Your first step, will be to implement the following functions:


1.   objective() is the function to optimize. 
2.   initial_point() returns the initial set of points (a priori knowledge)
3.   acquisition_function() implements the acquisition function




In [None]:
# objective function
def objective(x: float, noise: float = 0.1) -> float:
    return sin(x * 10) + normal(loc=0, scale=noise)
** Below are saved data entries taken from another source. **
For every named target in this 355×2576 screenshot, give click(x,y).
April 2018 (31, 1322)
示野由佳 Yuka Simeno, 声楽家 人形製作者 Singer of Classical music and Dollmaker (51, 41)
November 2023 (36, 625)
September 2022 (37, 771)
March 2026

# remember to return the value in the right order and type
def initial_point(size: int = 2) -> Tuple[ndarray[float], ndarray[float]]:
    xs: ndarray[float] = random(size)
    ys: ndarray[float] = asarray([objective(x) for x in xs])
    return xs, ys


# you have to add the parameters that you need
def acquisition_function() -> float:
    return 0

# Regression
---
## Questions:
- How does the prior knowledge change the optimization?
- How does the kernel change the optimization? (see here the [kernels](https://scikit-learn.org/stable/modules/gaussian_process.html#kernels-for-gaussian-processes))
- How does the acquisition function affect the optimization?

In [None]:
def regression() -> None :
    X: ndarray[float]
    y: ndarray[float]
    model: GaussianProcessRegressor
    X, y, model = bayesian_optimization(10)
    plot(X, y, model)
    # best result
    ix: ndarray[int] = argmax(y)
    print('Best Result: x=%.3f, y=%.3f' % (X[ix], y[ix]))


regression()

# Classifier
---
## Questions:
- Try different ranges of hyperparameters. How do the results change?
- Does the model influence the choice of the hyperparameters?

In [None]:
def classifier() -> None:
    # generate 2d classification dataset
    X, y = make_blobs(n_samples=500, centers=3, n_features=2)
    # define the model

    model = KNeighborsClassifier()
    # define the space of hyperparameters to search
    search_space = [Integer(1, 5, name='n_neighbors'), Integer(1, 2, name='p')]

    # define the function used to evaluate a given configuration
    @use_named_args(search_space)
    def evaluate_model(**params):
        # something
        model.set_params(**params)
        # calculate 5-fold cross validation
        with catch_warnings():
            # ignore generated warnings
            simplefilter("ignore")
            result = cross_val_score(model, X, y, cv=5, n_jobs=-1, scoring='accuracy')
            # calculate the mean of the scores
            estimate = mean(result)
            return 1.0 - estimate

    # perform optimization
    result = gp_minimize(evaluate_model, search_space)
    # summarizing finding:
    print('Best Accuracy: %.3f' % (1.0 - result.fun))
    print('Best Parameters: n_neighbors=%d, p=%d' % (result.x[0], result.x[1]))


classifier()

# BONUS

You see in the classifier the effect of hyperparameter tuning. 
You can now change the acquisition functions in the regression problem, adding a slack variable as a hyperparameter. How does this variable affect the optimization problem?